20 pages 40 minutes read

Tobias Wolff

Say Yes

Fiction | Short Story | Adult | Published in 1985

A modern alternative to SparkNotes and CliffsNotes, SuperSummary offers high-quality Study Guides with detailed chapter summaries and analysis of major themes, characters, and more.

Summary and Study Guide

Summary: “Say Yes”

One night, a husband and his wife are washing dishes in their kitchen. The couple talks about interracial relationships. The husband does not believe Black Americans and white Americans should marry. His wife, Ann, is upset by this and asks why he doesn’t support interracial marriage. He claims he doesn’t have anything against Black Americans, but he feels that white Americans can never understand Black people fully, claiming statistically most interracial marriages end in divorce. He admits he feels the same way about American citizens marrying people from other countries.

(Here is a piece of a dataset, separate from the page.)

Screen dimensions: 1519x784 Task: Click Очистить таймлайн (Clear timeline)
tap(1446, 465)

His wife completely disagrees and believes if two people love each other they will have a genuine and lasting marriage. The husband believes that it’s impossible for her to love someone who comes from a different background. Their argument becomes very tense as they continue to wash the dishes. The husband scolds his wife for not washing the dishes thoroughly enough. The wife reaches into the sink and cuts her thumb. A single drop of blood drips onto the kitchen floor as the husband bandages the wound.

Ann insists that she can still help wash the dishes and brings up the topic of interracial marriage again. She asks her husband, through a hypothetical scenario, if he would marry her if she were a Black American. He says he wouldn’t, which upsets Ann. Hurt by his rejection of her hypothetical proposal, she retreats to the living room, where she reads a magazine. Her husband decides to clean the entire kitchen so that it looks brand new.

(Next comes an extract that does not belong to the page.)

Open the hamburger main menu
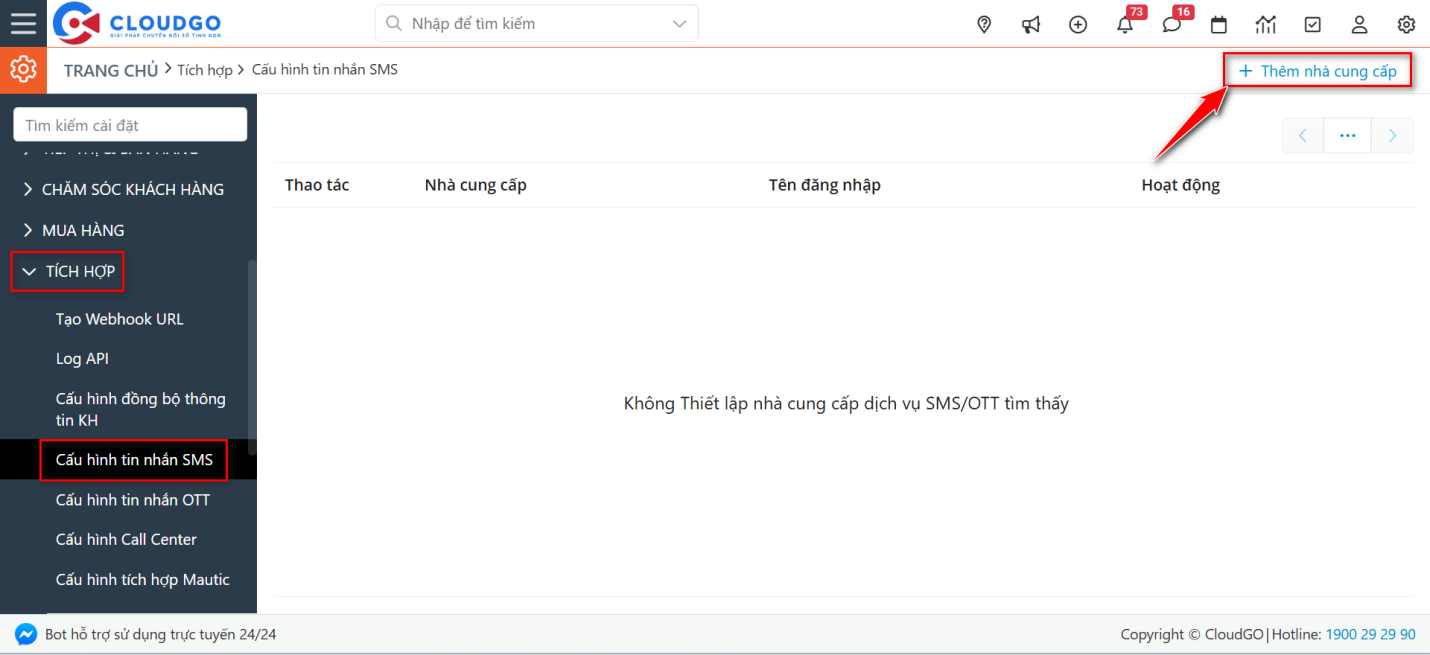The height and width of the screenshot is (655, 1430). [23, 23]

After he cleans the kitchen, the husband goes outside to take out the trash. He feels guilty about the argument and thinks about how long they’ve been married. He sees two mutts in the street knocking over the garbage can. Though he typically throws rocks at them, he leaves them alone.

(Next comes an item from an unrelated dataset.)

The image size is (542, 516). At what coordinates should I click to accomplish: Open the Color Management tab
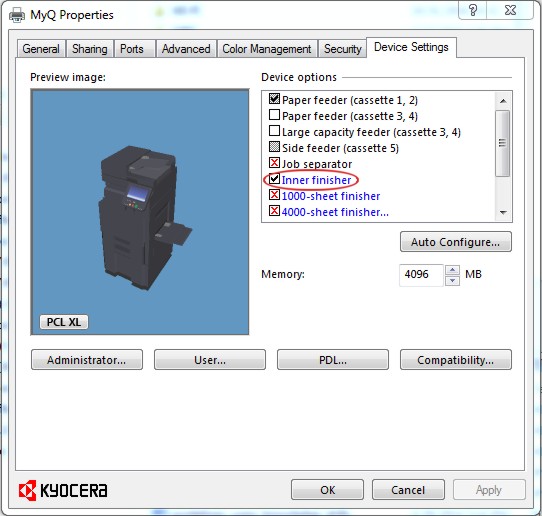point(267,49)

When the husband goes back in the house, it’s dark. His wife is in the bathroom. He tells her that he would marry her if she were a Black woman. From the bathroom, Ann tells her husband to get undressed, get under the covers, and to turn off the light. In the darkness, the husband waits for his wife to come to bed. He’s nervous and feels as if it is their first night together. He listens to her movements and likens them to that of a stranger sneaking through the house in the middle of the night.